A Fluid Dynamics Approach to Determine the Aerobiological Sampling Efficiency of Autonomous Unmanned Aerial Vehicles

Unmanned aerial vehicles (UAVs) are an important tool for studying the movement of microorganisms in the atmospheric boundary layer, which is tens to hundreds of meters above ground level (AGL). Knowledge of the aerobiological sampling efficiency of the UAVs is essential to estimating the actual atmospheric concentrations of microbes in a volume of air. We used experimental and mathematical approaches to study the sampling efficiency of autonomous UAVs equipped with eight microbe-sampling devices. Our experimental approach involved collecting fungi in the genus Fusarium with autonomous UAVs at the Kentland Farm in Blacksburg, VA. Results from four similar UAV sampling missions (flight speed of 25 ms-1 for 15 min at 100 m AGL) suggest that the depth and position of the sampling devices do not impact the collection of Fusarium.

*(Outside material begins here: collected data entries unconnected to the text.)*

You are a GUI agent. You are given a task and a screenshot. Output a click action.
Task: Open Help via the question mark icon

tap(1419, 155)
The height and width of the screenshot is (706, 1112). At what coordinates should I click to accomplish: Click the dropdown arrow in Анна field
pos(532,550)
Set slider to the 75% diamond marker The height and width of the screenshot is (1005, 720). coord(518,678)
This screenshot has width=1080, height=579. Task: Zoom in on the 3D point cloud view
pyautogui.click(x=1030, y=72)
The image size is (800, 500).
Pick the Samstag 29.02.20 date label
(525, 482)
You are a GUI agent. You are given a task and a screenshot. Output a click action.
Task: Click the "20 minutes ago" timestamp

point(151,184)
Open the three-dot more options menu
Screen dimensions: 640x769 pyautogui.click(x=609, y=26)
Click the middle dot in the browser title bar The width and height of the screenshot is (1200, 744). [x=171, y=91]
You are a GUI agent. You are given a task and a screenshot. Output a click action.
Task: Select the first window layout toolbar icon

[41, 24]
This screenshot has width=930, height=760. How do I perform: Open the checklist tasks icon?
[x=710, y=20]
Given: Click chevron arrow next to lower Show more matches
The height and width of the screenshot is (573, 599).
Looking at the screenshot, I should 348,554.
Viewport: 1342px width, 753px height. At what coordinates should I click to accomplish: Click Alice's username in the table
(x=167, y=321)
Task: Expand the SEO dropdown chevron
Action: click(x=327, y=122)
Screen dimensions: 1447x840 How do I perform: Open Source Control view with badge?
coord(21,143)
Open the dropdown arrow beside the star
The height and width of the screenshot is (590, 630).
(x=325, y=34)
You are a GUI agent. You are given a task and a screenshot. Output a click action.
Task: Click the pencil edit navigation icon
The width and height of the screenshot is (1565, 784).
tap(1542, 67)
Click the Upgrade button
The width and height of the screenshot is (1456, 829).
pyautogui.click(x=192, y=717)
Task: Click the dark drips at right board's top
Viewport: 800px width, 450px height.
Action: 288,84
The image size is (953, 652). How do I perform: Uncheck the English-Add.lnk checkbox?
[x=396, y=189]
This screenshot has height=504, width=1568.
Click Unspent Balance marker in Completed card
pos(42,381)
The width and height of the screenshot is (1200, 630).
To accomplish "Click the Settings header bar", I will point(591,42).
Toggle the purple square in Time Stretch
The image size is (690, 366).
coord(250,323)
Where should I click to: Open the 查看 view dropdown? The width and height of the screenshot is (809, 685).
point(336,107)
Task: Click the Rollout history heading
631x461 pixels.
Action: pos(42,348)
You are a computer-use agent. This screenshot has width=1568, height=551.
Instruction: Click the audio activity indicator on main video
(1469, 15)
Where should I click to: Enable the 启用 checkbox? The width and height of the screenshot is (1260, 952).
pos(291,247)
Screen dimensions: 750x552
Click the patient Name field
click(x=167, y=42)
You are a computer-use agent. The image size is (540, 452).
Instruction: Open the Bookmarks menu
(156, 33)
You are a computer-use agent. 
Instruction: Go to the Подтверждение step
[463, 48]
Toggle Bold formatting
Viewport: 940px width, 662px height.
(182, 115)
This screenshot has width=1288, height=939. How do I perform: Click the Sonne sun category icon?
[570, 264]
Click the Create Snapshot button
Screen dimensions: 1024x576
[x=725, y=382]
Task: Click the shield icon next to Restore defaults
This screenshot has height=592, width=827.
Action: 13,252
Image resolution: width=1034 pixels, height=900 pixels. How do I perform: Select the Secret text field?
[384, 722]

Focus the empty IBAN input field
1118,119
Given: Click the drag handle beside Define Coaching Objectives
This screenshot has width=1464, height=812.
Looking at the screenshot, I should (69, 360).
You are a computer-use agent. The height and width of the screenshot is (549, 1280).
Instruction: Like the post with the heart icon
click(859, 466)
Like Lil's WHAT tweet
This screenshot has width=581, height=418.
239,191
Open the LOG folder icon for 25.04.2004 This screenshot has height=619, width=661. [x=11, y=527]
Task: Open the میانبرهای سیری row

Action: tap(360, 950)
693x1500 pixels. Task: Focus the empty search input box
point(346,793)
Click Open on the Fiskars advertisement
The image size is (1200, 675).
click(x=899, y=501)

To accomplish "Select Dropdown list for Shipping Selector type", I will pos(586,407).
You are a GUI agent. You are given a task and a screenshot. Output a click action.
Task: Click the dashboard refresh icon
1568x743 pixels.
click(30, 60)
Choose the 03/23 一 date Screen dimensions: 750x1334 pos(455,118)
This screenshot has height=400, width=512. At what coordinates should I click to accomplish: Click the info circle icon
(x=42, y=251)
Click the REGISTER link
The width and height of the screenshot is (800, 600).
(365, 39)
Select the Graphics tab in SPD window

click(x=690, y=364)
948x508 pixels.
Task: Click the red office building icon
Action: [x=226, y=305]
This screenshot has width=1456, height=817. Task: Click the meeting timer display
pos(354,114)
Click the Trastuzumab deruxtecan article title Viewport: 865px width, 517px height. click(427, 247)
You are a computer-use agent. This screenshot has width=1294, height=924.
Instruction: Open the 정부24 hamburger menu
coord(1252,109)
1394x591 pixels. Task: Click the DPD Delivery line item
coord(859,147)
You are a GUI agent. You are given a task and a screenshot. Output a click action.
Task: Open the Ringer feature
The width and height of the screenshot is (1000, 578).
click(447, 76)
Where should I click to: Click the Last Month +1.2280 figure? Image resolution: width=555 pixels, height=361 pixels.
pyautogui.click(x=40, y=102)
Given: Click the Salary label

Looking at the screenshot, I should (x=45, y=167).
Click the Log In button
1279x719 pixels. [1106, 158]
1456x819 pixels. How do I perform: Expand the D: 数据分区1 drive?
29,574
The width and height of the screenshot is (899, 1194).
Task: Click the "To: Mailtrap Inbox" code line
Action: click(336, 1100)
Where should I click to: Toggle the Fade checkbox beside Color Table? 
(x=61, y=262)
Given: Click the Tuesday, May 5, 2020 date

Our fluid dynamics approach involved developing a mathematical model of the fluid flow and particle (spore) motions to examine the affects of flight speed, size of the sampling device, particle (spore) size and drag force, and particle material density on aerobiological sampling efficiency. Results from the model suggest that all of these factors have a dramatic impact on the sampling efficiency of UAVs. Estimations of the actual concentration of an individual microbial species in the atmosphere by collecting with UAVs must use accurate estimates of sampling efficiency. This has important implications for the study of populations of microorganisms that may produce a wide range of spore types (and thus vary in shape, size, and density).